What to return is the tail of the data, from the line that contains "This screenshot has height=832, width=1456." down to the last line, copied exactly.

[Excerpts from a dataset]
************

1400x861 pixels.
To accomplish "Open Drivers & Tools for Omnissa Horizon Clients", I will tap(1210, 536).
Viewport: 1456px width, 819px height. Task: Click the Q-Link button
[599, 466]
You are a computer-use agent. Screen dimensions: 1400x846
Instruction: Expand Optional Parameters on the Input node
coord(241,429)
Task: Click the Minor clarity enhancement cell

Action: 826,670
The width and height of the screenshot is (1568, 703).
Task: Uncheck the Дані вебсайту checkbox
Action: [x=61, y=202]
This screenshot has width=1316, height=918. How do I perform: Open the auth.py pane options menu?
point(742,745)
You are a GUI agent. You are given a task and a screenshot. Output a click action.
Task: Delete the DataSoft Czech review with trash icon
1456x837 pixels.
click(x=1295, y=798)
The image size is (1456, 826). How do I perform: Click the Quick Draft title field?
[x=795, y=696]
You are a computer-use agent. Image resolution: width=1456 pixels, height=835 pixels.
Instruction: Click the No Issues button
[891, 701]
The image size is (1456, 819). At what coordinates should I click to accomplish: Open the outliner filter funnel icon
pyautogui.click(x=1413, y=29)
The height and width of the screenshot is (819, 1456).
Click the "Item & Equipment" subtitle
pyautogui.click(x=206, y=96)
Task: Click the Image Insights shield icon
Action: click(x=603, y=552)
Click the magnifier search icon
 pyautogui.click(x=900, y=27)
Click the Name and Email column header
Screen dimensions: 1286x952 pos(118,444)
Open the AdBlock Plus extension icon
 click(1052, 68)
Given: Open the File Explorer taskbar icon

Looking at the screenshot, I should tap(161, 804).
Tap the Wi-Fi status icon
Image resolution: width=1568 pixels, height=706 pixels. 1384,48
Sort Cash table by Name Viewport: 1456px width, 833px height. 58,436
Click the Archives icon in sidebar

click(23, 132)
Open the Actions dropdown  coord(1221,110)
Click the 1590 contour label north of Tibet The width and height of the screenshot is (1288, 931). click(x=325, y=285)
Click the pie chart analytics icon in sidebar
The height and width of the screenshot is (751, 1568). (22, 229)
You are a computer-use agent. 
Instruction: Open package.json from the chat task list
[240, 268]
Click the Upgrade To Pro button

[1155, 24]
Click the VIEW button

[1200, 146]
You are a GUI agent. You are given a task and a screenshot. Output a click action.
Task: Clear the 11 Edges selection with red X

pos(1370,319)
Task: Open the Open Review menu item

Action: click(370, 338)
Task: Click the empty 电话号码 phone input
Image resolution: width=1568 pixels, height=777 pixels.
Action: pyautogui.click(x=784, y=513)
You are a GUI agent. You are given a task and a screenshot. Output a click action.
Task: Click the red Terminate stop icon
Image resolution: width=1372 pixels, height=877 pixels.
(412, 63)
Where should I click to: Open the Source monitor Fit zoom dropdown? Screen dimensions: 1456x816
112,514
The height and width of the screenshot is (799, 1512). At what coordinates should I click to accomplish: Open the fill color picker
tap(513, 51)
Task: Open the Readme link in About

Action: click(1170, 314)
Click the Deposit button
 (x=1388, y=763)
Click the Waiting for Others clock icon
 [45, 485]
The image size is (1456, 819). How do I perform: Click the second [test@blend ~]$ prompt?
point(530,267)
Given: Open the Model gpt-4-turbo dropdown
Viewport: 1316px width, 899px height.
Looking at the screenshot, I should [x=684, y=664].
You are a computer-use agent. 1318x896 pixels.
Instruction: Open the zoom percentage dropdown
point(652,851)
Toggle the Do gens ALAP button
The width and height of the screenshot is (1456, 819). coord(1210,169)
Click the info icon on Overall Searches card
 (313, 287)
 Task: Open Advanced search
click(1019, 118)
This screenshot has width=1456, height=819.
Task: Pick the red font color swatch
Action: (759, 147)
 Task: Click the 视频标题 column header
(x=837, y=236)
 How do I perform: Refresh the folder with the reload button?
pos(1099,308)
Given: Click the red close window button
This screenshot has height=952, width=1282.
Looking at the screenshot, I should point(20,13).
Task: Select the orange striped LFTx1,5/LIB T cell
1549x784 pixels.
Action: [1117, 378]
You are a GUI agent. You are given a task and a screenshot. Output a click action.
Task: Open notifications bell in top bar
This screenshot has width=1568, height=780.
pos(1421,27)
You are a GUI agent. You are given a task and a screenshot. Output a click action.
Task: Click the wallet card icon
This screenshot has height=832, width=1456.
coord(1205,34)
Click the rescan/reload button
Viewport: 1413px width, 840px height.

************

▸ **Expected output**:
This screenshot has height=832, width=1456.
coord(1205,34)
Click the rescan/reload button
Viewport: 1413px width, 840px height.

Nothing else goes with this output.